Ахатта присела рядом, поставив на песок торбу с ягодами, запахнула плотнее овчинную шубейку. Тека покосилась на нее, продолжая скрести белый рыбий живот ножом в красных руках, покрытых цыпками.
— Тека, у меня кончилась смола. Последний был маленький кусочек, я съела.
Женщина засопела и чешуя полетела быстрее.
— Ты дашь мне еще, Тека? — Ахатта говорила шепотом и оглянулась, проверяя, не слышит ли кто. Тека воткнула нож в рыбье брюхо, нажимая, провела ровную полосу. Разрез лениво раскрылся, показывая блестящие кишки. И тут же к воде подкатились собаки, вертясь и взвизгивая от нетерпения, тянули черные морды к рыбе, опасливо сторожа каждое движение, чтоб не получить пинка. Тека вытащила петли кишок и прозрачный воздушный пузырь, швырнула подальше, и псы, роняя с боков клочкастую шерсть, кинулись драться. Вставая, вытерла нож о полу грязного полушубка. И закричала сердитым шепотом, тоже осматривая пустой пляж. Вдалеке у большого костра двигались фигуры хозяек, что вешали на деревянные стойки потрошеную рыбу.
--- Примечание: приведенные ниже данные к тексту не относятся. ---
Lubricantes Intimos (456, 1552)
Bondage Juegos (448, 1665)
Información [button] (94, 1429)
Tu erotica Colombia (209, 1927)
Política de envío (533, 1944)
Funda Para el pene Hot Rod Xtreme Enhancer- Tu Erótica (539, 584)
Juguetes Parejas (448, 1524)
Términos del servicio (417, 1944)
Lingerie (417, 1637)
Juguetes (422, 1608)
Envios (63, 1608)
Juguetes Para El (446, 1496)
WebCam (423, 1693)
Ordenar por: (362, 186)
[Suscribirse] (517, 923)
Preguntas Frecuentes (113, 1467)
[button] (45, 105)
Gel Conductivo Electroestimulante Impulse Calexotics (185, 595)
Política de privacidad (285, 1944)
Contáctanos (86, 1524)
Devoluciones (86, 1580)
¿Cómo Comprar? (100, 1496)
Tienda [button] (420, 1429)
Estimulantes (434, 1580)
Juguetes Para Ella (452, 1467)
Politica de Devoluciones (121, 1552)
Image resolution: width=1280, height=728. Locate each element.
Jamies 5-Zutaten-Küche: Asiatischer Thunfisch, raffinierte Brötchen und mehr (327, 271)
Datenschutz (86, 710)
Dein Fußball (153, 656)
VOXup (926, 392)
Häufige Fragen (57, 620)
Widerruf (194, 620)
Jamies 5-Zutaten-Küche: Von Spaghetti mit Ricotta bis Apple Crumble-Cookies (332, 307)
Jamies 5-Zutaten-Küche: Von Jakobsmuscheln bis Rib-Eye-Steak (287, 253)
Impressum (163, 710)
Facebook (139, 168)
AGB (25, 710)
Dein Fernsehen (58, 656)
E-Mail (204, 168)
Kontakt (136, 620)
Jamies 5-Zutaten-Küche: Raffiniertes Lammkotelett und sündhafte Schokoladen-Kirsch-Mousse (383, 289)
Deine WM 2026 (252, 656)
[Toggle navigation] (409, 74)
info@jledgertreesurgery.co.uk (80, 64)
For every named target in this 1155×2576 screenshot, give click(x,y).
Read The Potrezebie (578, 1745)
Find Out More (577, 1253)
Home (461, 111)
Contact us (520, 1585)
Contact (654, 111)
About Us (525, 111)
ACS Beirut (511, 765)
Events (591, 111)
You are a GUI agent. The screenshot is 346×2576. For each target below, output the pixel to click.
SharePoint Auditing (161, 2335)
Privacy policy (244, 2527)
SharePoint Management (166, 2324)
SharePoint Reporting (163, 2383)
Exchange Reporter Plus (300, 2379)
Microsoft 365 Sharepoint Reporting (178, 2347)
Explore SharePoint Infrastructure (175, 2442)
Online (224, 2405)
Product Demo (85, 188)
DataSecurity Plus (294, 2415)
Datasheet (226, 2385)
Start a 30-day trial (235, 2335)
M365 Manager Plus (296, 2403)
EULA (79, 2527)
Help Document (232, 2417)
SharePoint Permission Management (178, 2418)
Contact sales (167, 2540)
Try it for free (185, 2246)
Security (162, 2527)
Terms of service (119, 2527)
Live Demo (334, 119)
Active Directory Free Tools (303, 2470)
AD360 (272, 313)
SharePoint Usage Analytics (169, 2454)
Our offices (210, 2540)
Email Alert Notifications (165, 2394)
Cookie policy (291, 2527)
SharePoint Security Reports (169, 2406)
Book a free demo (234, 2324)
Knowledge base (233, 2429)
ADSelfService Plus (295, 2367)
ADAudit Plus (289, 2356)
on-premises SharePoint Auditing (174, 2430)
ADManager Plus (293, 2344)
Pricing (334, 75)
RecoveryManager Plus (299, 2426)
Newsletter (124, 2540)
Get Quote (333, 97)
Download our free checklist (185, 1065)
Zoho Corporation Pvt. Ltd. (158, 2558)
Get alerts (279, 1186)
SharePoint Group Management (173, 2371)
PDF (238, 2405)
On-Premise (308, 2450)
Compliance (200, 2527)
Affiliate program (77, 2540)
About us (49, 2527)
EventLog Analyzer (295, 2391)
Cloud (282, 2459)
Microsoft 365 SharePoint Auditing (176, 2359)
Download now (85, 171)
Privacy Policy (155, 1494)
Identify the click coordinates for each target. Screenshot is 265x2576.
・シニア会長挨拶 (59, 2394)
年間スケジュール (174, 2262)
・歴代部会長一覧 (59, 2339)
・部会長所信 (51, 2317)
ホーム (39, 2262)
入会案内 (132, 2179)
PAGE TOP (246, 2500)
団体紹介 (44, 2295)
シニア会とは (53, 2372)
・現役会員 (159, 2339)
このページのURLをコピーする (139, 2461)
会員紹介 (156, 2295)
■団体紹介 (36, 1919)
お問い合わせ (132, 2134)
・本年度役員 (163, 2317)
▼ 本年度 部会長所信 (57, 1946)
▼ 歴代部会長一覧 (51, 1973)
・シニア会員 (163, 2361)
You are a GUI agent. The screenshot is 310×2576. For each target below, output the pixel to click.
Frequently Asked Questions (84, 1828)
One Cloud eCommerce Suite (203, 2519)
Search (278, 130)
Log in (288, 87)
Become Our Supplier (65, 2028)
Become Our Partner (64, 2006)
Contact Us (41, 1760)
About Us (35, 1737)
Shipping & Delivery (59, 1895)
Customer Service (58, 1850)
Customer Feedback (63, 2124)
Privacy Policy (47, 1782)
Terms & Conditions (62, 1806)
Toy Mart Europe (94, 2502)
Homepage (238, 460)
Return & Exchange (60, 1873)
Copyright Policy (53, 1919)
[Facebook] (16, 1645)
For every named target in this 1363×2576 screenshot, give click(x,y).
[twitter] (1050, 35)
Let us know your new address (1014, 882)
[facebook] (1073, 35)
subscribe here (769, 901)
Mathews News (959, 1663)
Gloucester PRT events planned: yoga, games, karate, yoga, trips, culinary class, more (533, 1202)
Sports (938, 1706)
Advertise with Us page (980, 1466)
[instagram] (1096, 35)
— Ты поглупела, да? От своего живота? Зачем тебе это, если вас в гору не пускают! Не пускают ведь? Думаешь, Теке легко — взяла народила тебе нужных вещей и дала, на, высокая женщина, на, тебе нужное! Я этого не рожаю! Я своим поделилась, а ты теперь приходишь и Тека-Тека…
Она скорчила измазанное лицо в умильной гримасе, передразнивая просящую Ахатту. Та вскочила, придерживая шубу на животе. Захлебнулась налетевшим ветром. Холодные волосы елозили по щекам в беспорядке, и такой же беспорядок был в голове.
— Живота? Мой живот при чем, Тека? Хочешь сказать…
— Не хочу! Ничего не хочу от такой глупой. Хоть дни бы считала, когда женская кровь, а то сама времени не знаешь, а все Тека-Тека…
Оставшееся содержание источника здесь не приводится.